Resume the article on the CISA order concerning the Gogs vulnerability, starting right after its final sentence.

▶ DOCUMENT TEXT:
——————————

CISA has ordered federal agencies to stop using Gogs or lock it down immediately after a high-severity vulnerability in the self-hosted Git service was added to its Known Exploited Vulnerabilities (KEV) catalog.
The US cybersecurity agency added the path traversal flaw to the KEV list on Monday, triggering urgent remediation requirements for federal civilian executive branch (FCEB) agencies. CISA’s advisory warns that the vulnerability is being weaponized in attacks, and that agencies should apply mitigations or simply stop using the product if workarounds aren’t available.
“This type of vulnerability is a frequent attack vector for malicious cyber actors and poses significant risks to the federal enterprise,” CISA said in its alert.
The vulnerability, tracked as CVE-2025-8110, was first brought to light by Wiz security researchers in December who stumbled on the unpatched flaw in July while investigating malware on an infected machine.
The bug allows authenticated users to bypass protections and overwrite arbitrary files on the host system, effectively granting remote code execution. More than 700 internet-exposed Gogs instances were already confirmed compromised in ongoing attacks at the time of disclosure, with upwards of 1,400 servers found reachable online.

——————————

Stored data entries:
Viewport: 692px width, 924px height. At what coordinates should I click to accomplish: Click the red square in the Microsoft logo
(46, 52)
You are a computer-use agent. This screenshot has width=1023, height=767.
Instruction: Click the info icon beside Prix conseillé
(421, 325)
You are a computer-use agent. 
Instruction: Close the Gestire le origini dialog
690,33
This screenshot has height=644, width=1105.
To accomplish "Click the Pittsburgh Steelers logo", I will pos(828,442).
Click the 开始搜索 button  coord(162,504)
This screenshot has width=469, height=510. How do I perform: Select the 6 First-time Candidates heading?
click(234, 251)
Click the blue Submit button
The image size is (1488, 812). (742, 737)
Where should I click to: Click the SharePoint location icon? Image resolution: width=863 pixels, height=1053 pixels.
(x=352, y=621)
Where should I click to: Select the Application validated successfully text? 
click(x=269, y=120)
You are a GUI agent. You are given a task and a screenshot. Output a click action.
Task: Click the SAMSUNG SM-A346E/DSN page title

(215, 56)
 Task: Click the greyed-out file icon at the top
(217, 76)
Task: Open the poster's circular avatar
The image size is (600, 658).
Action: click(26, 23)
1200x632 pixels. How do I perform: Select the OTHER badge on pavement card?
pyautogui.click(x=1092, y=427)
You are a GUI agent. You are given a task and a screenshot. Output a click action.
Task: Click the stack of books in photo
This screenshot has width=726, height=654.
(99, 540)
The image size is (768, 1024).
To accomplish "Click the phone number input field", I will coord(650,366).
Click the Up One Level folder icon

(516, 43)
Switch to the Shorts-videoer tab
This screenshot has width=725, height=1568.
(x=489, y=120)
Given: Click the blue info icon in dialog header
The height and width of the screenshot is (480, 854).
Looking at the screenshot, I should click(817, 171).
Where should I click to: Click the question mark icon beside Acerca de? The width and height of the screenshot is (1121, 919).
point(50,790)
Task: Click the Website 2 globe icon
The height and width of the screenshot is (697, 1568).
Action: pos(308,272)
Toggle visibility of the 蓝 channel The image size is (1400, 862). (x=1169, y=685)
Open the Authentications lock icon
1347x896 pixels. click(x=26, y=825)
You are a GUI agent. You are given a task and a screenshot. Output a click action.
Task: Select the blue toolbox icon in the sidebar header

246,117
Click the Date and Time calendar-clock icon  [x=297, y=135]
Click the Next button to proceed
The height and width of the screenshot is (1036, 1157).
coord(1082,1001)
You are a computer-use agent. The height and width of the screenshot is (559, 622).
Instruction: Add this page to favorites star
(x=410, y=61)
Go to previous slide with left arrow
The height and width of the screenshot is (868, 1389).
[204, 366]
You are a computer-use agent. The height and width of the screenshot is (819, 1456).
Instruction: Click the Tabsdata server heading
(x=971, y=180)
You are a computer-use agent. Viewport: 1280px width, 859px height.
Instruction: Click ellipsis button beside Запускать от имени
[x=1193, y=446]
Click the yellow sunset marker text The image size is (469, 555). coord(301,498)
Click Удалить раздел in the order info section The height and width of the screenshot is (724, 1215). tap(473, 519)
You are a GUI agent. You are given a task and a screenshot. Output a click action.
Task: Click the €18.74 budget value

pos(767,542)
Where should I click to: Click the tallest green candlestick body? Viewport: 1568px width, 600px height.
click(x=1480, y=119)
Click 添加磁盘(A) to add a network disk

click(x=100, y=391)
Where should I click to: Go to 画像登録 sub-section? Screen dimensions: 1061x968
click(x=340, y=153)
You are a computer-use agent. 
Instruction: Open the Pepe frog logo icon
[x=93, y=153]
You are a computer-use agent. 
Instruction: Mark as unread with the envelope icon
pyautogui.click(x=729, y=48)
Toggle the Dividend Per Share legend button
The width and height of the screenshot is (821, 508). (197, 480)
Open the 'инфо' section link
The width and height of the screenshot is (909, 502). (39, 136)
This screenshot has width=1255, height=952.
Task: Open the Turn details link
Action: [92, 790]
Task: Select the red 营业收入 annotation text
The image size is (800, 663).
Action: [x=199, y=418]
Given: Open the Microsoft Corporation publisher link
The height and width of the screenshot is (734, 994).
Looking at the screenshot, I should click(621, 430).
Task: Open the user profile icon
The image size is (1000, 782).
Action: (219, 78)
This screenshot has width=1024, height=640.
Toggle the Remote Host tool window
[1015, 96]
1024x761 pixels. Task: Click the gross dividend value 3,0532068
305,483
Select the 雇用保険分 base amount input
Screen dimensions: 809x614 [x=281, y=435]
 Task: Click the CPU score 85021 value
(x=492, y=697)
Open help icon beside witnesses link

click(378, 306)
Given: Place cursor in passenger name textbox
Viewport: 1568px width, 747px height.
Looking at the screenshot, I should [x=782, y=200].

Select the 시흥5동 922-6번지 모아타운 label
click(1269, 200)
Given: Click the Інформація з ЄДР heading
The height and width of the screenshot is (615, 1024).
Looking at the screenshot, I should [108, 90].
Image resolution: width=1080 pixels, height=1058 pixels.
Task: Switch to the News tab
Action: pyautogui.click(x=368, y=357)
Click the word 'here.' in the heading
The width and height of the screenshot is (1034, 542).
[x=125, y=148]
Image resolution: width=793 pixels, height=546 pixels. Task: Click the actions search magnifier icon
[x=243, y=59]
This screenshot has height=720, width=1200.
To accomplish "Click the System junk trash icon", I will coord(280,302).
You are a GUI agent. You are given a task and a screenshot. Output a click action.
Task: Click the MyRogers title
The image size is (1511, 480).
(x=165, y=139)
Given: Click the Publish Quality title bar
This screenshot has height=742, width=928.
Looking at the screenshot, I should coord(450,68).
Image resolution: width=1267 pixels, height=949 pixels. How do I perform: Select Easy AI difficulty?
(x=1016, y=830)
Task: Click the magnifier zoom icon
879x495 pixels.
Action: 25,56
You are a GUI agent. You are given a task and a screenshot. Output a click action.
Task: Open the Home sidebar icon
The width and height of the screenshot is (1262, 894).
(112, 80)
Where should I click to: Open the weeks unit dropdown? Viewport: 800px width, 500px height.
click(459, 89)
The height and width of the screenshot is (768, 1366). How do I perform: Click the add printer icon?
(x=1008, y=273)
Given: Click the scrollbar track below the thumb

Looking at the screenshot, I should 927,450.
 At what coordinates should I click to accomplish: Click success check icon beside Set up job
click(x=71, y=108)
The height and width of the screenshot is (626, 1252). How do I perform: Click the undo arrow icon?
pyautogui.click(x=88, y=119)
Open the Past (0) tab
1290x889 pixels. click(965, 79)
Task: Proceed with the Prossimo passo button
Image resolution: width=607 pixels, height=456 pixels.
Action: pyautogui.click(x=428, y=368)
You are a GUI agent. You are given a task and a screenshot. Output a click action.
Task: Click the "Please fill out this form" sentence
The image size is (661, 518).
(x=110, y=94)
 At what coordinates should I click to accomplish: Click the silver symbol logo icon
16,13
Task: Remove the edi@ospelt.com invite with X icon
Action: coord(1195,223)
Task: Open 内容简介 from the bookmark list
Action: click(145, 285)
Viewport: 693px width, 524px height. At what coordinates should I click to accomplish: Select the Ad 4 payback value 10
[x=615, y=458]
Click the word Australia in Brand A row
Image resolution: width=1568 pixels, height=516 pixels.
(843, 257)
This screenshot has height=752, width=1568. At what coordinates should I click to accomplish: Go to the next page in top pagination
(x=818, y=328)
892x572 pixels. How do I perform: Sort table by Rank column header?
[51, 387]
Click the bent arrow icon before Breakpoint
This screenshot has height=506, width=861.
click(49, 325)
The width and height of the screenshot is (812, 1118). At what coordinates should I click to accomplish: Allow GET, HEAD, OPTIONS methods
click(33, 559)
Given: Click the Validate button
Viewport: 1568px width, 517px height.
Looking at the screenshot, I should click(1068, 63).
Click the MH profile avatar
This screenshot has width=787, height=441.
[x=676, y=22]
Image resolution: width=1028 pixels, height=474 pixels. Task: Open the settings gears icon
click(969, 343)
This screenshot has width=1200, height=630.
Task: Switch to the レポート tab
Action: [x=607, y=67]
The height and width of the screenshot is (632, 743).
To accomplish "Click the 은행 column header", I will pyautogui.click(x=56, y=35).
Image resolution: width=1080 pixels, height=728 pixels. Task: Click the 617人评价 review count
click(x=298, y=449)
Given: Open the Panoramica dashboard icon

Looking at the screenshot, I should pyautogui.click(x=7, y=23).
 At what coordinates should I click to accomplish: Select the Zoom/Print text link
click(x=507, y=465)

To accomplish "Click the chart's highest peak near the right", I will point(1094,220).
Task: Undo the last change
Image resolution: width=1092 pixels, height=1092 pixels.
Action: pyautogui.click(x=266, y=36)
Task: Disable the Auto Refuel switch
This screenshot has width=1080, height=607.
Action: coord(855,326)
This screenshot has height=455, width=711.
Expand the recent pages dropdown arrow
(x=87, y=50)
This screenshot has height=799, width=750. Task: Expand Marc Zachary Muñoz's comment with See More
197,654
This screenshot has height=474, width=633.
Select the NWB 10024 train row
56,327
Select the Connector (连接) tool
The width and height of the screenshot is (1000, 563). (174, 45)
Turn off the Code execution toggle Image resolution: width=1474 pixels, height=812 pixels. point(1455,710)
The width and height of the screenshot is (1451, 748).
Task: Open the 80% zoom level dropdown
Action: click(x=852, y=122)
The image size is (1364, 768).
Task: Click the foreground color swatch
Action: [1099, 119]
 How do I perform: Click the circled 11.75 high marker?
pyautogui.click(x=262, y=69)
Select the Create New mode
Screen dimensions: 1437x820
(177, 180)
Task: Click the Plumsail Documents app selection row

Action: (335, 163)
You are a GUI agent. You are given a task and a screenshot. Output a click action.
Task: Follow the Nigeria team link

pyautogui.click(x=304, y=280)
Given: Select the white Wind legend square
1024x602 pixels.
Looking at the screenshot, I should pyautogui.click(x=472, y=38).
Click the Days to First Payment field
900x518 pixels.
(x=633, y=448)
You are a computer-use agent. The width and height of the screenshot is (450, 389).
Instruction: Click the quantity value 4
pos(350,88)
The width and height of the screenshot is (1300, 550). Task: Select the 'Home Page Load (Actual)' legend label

——————————

▶ OUTPUT OF THE EXERCISE:
Gogs, which is written in Go and allows users to host Git repositories on their own servers or cloud infrastructure, has yet to ship a fix for the flaw, leaving users scrambling for stopgaps such as disabling open registration and shielding instances behind VPNs. Wiz described the vulnerability as a bypass of a prior fix and easy to exploit with default settings enabled, noting: “Unfortunately, the fix implemented for the previous CVE did not account for symbolic links.”
Gogs, like Git itself, allows symbolic links – or symlinks – that act as pointers to other files or directories, including locations outside a repository’s working tree. Wiz said the previous attempt to close the hole failed to account for that combination, leaving a gap that attackers could slip through.
While the threat hunters haven’t attributed the attacks to a particular person or group, “our assumption, based on threat actors using Supershell C2, is they are located in Asia,” Wiz researcher Yaara Shriki told The Register.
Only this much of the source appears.